----- DATA PROVIDED -----

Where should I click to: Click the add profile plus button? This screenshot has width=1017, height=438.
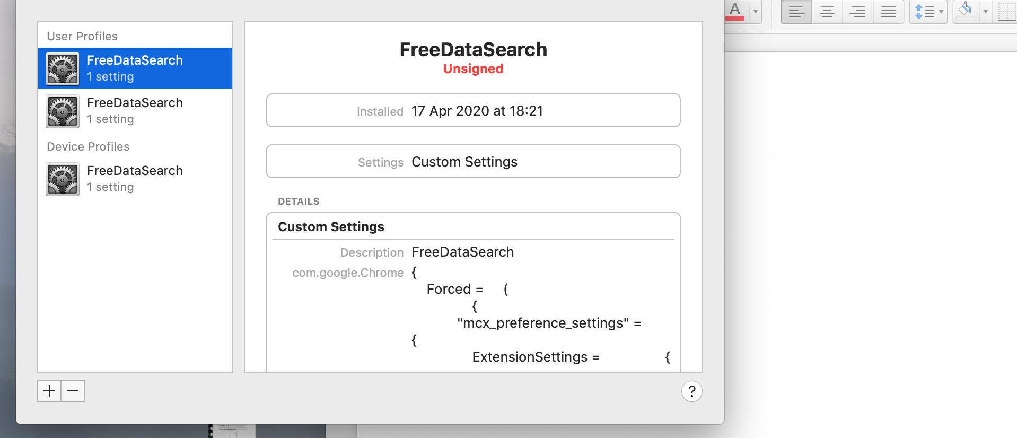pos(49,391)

-----
----- DATA PROVIDED -----

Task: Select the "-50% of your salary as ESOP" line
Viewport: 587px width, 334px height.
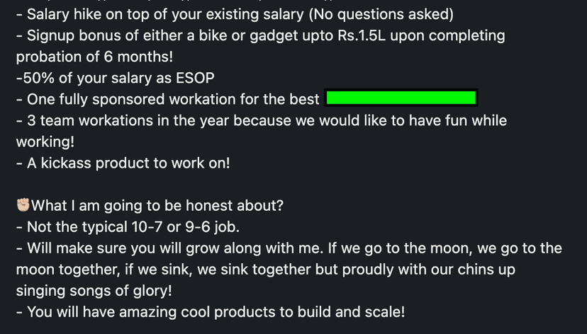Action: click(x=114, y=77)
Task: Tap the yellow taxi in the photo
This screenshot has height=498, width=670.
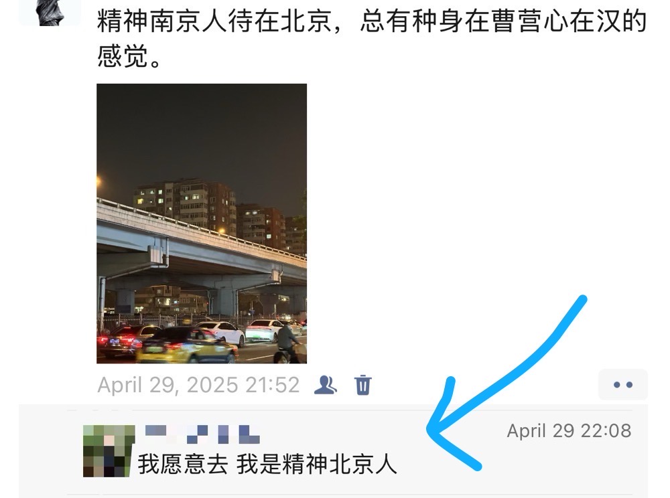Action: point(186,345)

-----
----- DATA PROVIDED -----

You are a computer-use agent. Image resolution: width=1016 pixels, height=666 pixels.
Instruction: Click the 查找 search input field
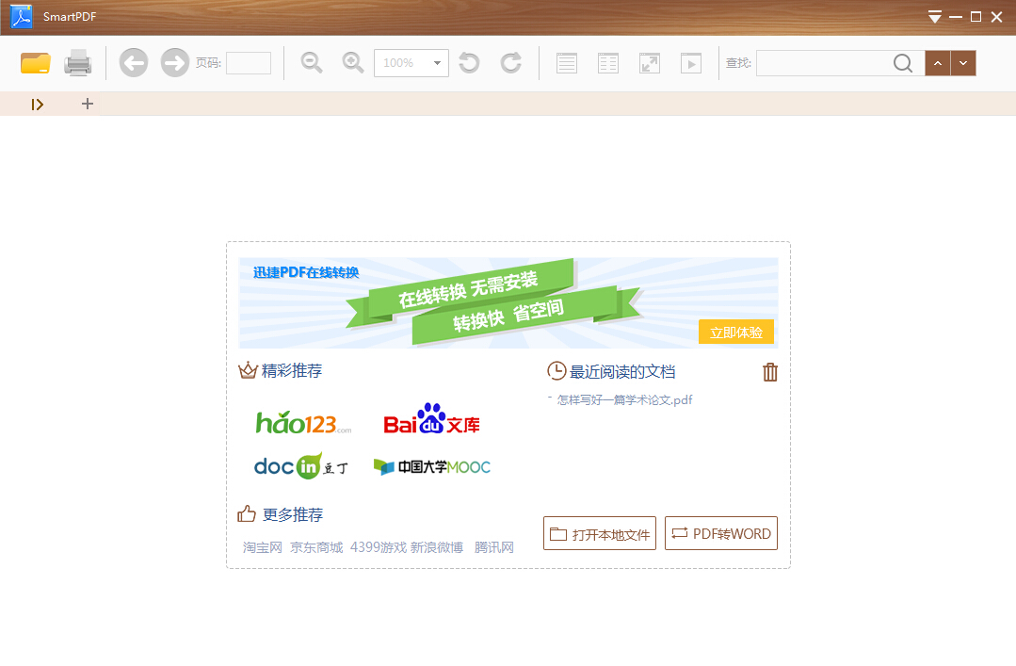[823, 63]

-----

I'd like the number of lines in the listing above that contain the string "Task", and only the number.

2